I am one of them because I bought a 1998 toyota corolla and it was in the shop all the time and the dealer would always fight us on repairs. When the rack started leaking it was gone at 60,000 miles.


----------



## obermd (Mar 3, 2012)

My personal experience is that CR gets a -200% reliability rating. Every car my wife and I have purchased based on CR has been a lemon. Every car I have ignored CR's reporting has been extremely reliable.


----------



## spacedout (Dec 7, 2010)

2013LT said:


> Besides recalls my car has been absolutely solid for 26k miles



I pointed this out in another thread recently, but relevant here too. My car has not been in for service besides oil changes and a couple recalls done at the same time in 2.5 years and 55,000miles(88,500 kilometers).

I'm sure there are others who have even longer period or more mileage than me with out repairs... from my experience mechanically none of my GM cars need anything other than general maintenance over a 100,000 mile period.


----------



## Chevy Fan (Jul 12, 2014)

If you go back several years and you look at where CR rated the 2002 Tahoe, you would see it was near the bottom. I bought, and still own my 2002 Tahoe and it is still running great and I have just over 200,000 miles on it. We bought our Cruze in March, and we absolutely love this car. We have had no issues with it and we are averaging over 32 mpg.
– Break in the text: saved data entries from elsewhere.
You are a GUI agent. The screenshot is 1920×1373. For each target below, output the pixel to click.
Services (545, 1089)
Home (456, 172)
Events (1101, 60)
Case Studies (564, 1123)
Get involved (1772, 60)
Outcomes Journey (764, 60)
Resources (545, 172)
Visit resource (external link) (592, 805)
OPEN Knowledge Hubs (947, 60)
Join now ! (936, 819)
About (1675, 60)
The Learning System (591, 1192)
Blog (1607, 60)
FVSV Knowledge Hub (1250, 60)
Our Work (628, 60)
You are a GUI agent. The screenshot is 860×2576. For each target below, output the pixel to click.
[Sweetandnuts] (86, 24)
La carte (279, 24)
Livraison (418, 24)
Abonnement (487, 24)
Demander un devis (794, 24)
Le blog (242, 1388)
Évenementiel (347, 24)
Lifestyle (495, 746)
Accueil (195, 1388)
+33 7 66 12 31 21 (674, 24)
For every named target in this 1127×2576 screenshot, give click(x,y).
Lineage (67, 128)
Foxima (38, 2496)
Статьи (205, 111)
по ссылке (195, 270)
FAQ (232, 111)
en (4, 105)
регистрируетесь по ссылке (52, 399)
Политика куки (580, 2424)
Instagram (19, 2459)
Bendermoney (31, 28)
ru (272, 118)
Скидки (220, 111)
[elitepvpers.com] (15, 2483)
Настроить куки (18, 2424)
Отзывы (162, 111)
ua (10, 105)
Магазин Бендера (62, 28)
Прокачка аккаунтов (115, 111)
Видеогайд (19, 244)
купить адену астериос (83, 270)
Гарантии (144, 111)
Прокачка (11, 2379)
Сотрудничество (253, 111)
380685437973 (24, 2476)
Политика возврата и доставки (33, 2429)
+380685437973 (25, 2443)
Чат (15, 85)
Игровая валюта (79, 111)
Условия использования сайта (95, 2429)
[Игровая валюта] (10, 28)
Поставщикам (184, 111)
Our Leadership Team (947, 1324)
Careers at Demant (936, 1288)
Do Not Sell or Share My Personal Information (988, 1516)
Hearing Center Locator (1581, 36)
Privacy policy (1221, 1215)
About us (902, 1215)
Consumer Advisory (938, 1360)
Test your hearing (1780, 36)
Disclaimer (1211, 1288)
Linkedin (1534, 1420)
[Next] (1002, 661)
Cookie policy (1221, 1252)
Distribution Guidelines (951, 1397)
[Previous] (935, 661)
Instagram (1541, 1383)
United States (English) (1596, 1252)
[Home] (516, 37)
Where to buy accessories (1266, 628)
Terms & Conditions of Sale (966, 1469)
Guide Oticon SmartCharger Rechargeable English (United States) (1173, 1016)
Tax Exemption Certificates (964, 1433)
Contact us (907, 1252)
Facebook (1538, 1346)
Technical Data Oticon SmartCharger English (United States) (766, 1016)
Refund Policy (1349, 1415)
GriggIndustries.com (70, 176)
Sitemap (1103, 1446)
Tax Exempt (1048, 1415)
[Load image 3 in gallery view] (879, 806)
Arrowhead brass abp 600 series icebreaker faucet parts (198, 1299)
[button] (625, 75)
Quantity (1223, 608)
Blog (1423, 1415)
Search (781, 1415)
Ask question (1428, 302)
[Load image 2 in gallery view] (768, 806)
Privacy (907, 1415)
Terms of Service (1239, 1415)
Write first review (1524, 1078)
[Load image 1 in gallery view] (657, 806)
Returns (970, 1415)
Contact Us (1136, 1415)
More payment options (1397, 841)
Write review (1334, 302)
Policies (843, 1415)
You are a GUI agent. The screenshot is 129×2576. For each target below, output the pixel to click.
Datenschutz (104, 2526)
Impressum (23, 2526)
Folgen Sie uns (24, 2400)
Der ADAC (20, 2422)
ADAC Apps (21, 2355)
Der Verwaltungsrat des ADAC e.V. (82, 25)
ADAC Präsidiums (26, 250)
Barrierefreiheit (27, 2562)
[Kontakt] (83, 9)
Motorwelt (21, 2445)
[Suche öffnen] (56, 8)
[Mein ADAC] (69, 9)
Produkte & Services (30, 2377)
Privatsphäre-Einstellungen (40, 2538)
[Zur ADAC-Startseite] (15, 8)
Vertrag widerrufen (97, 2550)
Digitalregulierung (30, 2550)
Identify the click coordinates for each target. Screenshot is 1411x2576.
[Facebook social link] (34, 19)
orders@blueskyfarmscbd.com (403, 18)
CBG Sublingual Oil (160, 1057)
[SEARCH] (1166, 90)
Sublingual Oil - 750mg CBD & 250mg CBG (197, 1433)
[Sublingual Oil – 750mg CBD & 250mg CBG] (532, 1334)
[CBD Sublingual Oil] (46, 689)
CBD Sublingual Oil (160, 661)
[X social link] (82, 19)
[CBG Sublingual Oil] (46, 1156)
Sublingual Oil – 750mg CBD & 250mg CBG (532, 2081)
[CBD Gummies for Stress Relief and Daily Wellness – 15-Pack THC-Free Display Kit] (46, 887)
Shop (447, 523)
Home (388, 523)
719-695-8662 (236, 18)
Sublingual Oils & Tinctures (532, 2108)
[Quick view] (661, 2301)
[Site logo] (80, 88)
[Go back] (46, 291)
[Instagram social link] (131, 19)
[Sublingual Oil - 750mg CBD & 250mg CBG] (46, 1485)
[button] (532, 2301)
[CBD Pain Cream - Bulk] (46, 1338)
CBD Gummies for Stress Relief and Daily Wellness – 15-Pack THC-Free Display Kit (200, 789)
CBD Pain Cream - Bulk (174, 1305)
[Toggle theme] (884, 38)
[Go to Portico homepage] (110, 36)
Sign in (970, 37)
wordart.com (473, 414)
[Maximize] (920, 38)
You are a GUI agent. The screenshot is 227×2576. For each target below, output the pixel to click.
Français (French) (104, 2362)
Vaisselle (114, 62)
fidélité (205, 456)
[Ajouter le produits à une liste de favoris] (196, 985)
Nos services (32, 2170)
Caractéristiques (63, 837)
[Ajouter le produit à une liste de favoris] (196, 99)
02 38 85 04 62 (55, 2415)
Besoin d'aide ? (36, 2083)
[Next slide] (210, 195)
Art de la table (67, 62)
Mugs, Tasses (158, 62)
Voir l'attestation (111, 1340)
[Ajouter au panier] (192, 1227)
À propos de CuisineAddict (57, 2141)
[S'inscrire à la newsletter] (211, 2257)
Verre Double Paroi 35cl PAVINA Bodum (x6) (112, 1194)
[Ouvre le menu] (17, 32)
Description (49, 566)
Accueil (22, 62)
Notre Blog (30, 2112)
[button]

My brother bought a Mazda and its been in the shop several times already. CR is the last place I would go to determine what type of vehicle I buy.


----------



## Eddy Cruze (Jan 10, 2014)

At times like this I wonder what our own resident statistician "True Delta" thinks? I just concluded my first 700 mile trip in the CRUZE and it performed flawlessly. In this Country most people swear by CR so who knows? Ask me what I think about Hampton Inn which in fact they just did by email and I need to see my 100% Satisfaction Guarantee for the first night before I can say. I do however give San Diego a -143% if that means anything:angry:


----------



## mikestony (Jan 17, 2013)

Honest question here, but why is CR bologna? Is it just the rating for the Cruze, or the magazine overall?
I don't read it, but always thought it was a trustworthy source?
Seems like the overall opinion here is that CR is _not_ trustworthy?


----------



## Merc6 (Jun 8, 2013)

mikestony said:


> Honest question here, but why is CR bologna? Is it just the rating for the Cruze, or the magazine overall?
> I don't read it, but always thought it was a trustworthy source?
> Seems like the overall opinion here is that CR is _not_ trustworthy?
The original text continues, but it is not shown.